Dean McGilvray

Personal information
- Born: 24 April 1988 (age 37) St Helens, Merseyside, England

Playing information
- Position: Wing
Club
| Years | Team | Pld | T | G | FG | P |
| 2006–08 | St Helens | 6 | 1 | 0 | 0 | 4 |
| 2009–10 | Salford City Reds | 16 | 5 | 0 | 0 | 20 |
| 2011–12 | Leigh Centurions | 38 | 15 | 0 | 0 | 60 |
| 2013 | Barrow Raiders | 22 | 4 | 0 | 0 | 16 |
|  | Total | 82 | 25 | 0 | 0 | 100 |
- Source: As of 11 Jul 2022

= Dean McGilvray =

English rugby league footballer

Dean McGilvray is an English rugby league footballer. A diminutive , he made his début for St. Helens in 2006 against the Catalans Dragons.

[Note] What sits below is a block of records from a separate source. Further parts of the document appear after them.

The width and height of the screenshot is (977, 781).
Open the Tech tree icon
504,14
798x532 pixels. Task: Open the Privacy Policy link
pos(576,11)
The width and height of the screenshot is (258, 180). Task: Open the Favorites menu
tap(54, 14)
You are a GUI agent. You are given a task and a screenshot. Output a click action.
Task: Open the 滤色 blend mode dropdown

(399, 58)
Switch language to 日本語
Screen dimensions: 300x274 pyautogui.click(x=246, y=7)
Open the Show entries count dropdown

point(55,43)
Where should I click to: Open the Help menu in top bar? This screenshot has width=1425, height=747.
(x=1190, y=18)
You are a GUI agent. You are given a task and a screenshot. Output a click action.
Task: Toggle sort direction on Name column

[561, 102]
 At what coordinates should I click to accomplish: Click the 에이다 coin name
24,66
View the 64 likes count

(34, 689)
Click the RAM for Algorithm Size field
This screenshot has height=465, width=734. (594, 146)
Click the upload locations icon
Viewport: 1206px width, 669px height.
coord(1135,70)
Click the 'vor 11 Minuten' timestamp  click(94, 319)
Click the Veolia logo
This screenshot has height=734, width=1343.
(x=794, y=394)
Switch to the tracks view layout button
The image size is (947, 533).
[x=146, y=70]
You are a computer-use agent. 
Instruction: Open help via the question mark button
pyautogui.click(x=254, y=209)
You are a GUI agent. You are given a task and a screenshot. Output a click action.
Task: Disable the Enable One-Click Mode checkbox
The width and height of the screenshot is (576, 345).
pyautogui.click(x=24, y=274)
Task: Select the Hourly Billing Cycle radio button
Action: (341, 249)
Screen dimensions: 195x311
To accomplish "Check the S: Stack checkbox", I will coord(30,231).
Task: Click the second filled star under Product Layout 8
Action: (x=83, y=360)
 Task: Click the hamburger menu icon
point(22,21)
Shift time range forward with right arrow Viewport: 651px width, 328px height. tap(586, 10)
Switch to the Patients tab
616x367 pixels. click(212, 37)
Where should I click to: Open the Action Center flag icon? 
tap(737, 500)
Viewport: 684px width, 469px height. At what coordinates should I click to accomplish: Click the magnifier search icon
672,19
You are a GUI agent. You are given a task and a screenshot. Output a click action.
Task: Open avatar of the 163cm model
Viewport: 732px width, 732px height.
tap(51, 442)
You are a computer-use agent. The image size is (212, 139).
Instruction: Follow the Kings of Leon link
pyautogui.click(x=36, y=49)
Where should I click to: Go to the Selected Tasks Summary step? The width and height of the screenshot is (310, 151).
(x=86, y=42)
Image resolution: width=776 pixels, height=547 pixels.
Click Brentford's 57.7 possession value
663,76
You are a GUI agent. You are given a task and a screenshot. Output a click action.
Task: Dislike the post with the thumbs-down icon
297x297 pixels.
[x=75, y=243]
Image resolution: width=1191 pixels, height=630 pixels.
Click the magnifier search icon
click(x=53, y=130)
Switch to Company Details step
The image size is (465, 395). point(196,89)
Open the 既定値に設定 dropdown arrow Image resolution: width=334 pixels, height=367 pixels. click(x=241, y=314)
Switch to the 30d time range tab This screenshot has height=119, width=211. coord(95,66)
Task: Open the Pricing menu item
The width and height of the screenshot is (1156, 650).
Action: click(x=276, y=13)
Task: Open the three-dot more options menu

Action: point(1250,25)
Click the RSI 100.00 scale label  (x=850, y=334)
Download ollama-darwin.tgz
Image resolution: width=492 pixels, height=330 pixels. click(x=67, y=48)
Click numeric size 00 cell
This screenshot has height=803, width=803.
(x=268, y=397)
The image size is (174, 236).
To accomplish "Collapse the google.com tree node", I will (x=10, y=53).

McGilvray joined Super League side Salford City Reds for the 2009 season.

In 2011, he signed with the Co-operative Championship side, Leigh Centurions, winning the Northern Rail Cup in his first season in a 20–16 win over Halifax at Bloomfield Road.

In 2015, he made four appearances for the Cairns-based Northern Pride in the Queensland Cup.